# [Listed entries]
━━━━

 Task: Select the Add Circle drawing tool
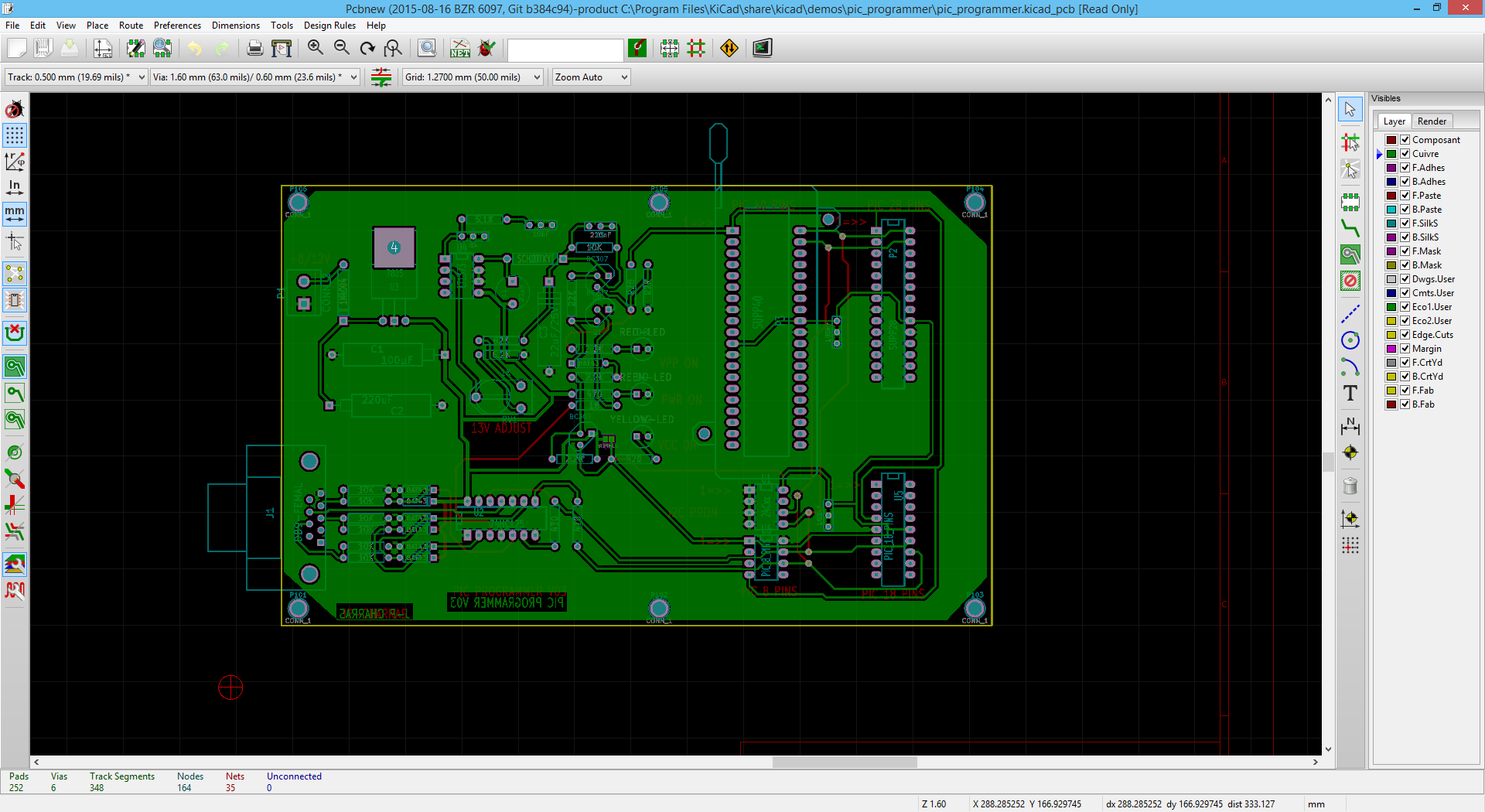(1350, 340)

━━━━

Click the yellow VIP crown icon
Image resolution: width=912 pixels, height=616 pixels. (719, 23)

━━━━

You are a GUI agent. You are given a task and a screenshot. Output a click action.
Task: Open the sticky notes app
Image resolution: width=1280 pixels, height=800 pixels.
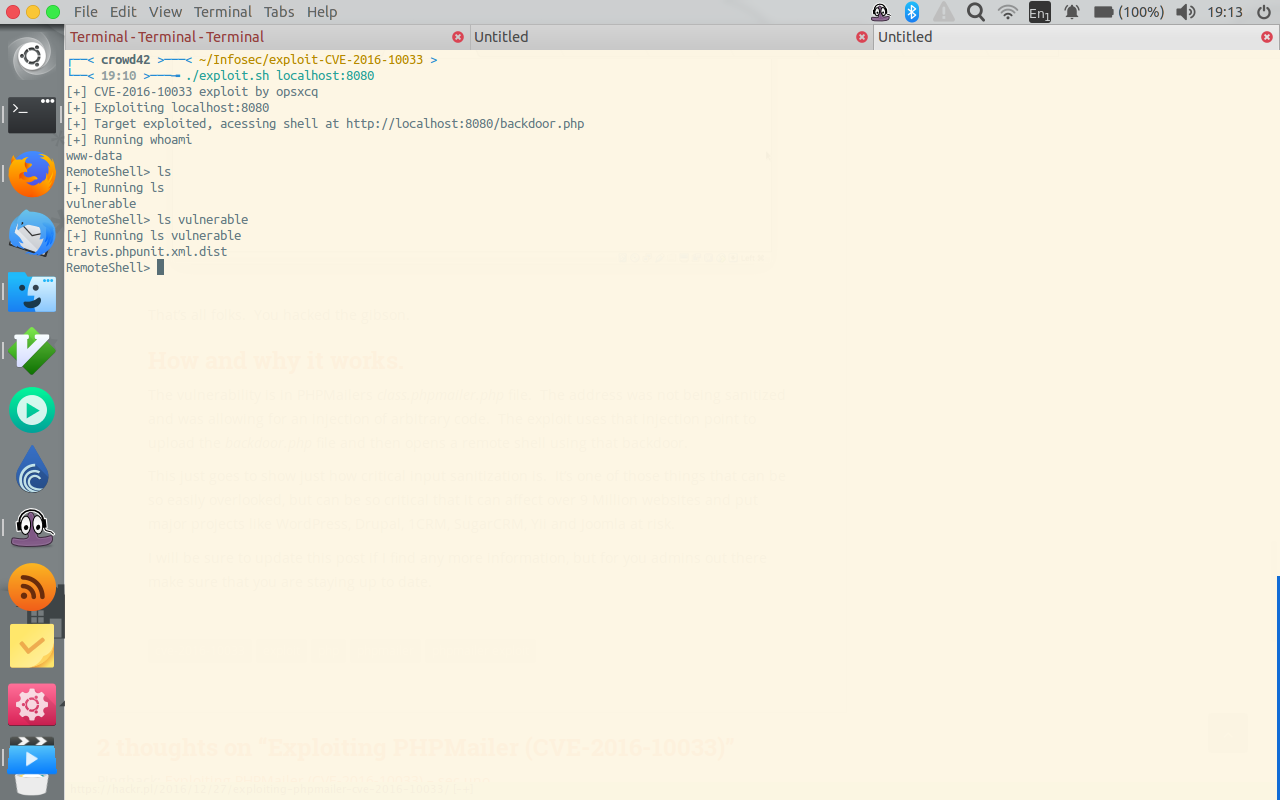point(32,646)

━━━━

# [Written task]
Count the lines in the listing above that contain the string "height", matching case exactly. Reply with the number only.

# [Expected answer]
2